§ **What you will do**: Lines from the one containing "Click the Price: row label" through the final line of the entries below: reproduce them exactly, all of them and only them.

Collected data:
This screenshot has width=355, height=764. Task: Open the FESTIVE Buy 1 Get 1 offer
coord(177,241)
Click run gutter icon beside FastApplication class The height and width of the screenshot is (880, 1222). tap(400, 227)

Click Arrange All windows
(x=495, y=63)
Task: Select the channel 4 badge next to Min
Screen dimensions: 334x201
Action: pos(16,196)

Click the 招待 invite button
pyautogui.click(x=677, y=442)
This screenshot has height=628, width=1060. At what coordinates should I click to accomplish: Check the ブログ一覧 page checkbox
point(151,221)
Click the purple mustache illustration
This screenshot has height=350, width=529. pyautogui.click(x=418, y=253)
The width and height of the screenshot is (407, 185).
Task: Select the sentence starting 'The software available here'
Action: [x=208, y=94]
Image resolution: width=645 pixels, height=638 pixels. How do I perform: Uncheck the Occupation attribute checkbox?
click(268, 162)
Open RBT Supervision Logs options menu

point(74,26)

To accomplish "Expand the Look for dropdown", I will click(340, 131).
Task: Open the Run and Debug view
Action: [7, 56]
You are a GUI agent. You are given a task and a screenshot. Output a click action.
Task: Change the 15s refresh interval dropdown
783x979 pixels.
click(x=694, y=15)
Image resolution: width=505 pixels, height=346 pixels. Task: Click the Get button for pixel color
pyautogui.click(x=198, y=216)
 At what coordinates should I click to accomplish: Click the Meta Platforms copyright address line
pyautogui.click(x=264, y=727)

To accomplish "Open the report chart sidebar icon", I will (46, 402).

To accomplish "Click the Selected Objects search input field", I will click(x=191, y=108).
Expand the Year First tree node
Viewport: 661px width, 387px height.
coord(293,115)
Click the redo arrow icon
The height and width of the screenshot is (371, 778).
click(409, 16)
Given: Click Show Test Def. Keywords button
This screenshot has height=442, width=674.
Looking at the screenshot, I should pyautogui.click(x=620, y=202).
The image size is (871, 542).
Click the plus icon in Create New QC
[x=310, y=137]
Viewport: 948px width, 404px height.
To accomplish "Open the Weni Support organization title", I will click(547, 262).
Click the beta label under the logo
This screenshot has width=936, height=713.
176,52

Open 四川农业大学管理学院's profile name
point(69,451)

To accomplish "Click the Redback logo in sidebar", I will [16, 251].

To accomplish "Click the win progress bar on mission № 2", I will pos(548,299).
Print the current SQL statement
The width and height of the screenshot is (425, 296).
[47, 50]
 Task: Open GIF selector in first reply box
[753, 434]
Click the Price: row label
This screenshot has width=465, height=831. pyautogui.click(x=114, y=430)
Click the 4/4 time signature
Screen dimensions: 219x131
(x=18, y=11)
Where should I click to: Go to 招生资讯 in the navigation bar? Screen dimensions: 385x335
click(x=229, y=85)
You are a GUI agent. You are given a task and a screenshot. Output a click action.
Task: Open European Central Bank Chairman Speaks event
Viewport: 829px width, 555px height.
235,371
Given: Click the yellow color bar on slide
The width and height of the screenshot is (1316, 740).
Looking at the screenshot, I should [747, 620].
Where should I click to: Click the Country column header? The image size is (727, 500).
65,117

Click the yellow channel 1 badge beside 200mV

§ **Response**:
Click the Price: row label
This screenshot has width=465, height=831. pyautogui.click(x=114, y=430)
Click the 4/4 time signature
Screen dimensions: 219x131
(x=18, y=11)
Where should I click to: Go to 招生资讯 in the navigation bar? Screen dimensions: 385x335
click(x=229, y=85)
You are a GUI agent. You are given a task and a screenshot. Output a click action.
Task: Open European Central Bank Chairman Speaks event
Viewport: 829px width, 555px height.
235,371
Given: Click the yellow color bar on slide
The width and height of the screenshot is (1316, 740).
Looking at the screenshot, I should [747, 620].
Where should I click to: Click the Country column header? The image size is (727, 500).
65,117

Click the yellow channel 1 badge beside 200mV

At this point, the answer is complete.